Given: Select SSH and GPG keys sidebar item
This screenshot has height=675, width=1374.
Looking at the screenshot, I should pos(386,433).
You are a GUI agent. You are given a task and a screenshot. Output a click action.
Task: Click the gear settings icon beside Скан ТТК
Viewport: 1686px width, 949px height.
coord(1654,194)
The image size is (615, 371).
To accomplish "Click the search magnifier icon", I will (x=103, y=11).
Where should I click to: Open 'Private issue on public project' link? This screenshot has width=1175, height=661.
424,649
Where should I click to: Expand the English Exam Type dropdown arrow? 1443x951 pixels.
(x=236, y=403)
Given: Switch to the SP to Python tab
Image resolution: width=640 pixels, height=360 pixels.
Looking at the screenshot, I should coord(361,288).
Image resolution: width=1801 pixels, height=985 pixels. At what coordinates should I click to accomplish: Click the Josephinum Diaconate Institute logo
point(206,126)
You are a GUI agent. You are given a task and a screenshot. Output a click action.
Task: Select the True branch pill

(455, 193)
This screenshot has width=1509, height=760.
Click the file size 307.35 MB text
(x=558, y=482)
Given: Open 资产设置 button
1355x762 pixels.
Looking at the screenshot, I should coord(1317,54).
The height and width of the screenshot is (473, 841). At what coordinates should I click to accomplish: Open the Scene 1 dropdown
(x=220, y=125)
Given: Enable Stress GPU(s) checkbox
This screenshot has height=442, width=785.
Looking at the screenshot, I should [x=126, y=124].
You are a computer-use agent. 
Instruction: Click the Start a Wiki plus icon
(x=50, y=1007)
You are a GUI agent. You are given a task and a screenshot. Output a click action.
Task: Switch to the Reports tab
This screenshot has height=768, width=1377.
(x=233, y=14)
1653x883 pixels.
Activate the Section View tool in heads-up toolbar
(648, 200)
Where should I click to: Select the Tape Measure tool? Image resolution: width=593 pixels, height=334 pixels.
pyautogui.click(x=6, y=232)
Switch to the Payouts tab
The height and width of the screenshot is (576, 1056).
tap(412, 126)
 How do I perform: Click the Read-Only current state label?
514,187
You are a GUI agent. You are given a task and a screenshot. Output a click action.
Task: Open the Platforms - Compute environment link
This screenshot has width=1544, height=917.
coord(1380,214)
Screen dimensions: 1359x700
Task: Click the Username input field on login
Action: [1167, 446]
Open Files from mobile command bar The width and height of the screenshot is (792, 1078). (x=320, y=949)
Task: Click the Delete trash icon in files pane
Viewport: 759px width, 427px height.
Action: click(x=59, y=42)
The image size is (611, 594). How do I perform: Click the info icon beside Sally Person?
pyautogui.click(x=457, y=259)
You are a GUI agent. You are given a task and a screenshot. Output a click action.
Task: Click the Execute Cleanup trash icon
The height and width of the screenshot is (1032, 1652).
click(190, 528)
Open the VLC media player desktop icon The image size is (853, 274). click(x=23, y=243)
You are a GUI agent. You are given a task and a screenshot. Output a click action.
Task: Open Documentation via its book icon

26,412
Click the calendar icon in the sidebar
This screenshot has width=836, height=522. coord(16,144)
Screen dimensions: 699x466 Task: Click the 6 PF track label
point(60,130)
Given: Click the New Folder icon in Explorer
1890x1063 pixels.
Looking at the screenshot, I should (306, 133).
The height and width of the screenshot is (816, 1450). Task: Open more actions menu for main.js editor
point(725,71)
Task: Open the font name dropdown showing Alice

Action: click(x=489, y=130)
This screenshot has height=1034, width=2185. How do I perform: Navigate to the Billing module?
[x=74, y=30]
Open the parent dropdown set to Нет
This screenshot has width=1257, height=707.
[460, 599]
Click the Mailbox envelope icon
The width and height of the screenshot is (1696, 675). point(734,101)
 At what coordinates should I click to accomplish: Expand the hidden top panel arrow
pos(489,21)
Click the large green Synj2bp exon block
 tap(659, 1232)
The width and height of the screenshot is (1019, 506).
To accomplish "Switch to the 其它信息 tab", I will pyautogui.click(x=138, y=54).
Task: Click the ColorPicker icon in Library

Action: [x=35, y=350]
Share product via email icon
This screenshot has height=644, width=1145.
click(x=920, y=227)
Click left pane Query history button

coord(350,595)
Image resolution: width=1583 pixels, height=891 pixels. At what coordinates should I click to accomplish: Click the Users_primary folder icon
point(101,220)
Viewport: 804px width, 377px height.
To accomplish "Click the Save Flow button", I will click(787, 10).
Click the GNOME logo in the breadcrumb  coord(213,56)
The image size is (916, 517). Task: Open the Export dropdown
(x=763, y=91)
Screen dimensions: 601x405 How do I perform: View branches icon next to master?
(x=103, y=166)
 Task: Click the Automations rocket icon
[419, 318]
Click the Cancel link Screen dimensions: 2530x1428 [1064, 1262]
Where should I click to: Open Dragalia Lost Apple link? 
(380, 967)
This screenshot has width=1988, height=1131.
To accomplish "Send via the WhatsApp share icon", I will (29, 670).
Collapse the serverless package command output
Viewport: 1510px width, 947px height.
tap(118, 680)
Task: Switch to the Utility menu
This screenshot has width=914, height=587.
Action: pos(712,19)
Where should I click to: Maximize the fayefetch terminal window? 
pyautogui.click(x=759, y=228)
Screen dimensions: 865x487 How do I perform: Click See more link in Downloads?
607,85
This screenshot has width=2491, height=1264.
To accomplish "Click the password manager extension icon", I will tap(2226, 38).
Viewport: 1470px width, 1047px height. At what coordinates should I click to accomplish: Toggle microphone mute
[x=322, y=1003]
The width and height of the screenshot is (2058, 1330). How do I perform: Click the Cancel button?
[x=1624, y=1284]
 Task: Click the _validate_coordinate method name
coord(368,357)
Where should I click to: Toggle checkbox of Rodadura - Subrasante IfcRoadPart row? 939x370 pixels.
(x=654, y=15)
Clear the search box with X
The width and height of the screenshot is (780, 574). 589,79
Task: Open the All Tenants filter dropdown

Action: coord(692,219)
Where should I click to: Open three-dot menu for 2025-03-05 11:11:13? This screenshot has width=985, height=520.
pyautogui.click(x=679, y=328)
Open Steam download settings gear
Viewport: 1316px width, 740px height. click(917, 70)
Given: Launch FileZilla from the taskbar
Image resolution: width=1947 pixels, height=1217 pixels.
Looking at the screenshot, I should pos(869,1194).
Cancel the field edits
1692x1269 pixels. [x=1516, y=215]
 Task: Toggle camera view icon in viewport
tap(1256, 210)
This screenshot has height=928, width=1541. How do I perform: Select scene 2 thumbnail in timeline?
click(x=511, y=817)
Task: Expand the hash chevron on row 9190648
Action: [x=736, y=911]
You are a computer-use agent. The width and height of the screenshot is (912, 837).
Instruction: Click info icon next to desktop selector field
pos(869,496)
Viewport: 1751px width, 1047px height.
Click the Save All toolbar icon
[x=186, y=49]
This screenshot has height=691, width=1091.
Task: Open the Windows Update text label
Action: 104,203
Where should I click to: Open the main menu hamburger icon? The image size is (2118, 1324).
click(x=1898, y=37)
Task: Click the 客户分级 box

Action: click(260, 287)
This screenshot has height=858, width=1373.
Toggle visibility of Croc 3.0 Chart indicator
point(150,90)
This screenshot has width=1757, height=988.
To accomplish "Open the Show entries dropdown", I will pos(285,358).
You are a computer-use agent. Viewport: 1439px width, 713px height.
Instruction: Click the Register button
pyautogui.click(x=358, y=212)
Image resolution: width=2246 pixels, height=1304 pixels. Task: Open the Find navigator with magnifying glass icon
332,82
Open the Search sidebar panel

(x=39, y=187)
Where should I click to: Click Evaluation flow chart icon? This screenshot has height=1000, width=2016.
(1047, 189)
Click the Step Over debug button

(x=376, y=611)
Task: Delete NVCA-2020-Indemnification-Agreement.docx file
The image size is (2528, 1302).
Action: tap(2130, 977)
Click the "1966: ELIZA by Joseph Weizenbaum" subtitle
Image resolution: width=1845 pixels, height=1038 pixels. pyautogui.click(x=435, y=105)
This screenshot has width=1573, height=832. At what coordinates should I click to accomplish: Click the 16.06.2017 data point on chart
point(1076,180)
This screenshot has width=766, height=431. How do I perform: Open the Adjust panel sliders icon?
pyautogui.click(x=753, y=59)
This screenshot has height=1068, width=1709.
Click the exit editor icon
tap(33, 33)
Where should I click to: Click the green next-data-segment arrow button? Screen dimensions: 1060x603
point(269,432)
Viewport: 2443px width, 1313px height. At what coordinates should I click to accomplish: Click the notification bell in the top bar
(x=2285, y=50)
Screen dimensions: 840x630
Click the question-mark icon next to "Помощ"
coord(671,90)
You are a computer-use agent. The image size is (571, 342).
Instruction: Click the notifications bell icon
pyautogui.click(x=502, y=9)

—————

Required work: Which lines above hold the string "from"? Show each of them.

Output for this exercise:
Open Files from mobile command bar The width and height of the screenshot is (792, 1078). (x=320, y=949)
Given: Launch FileZilla from the taskbar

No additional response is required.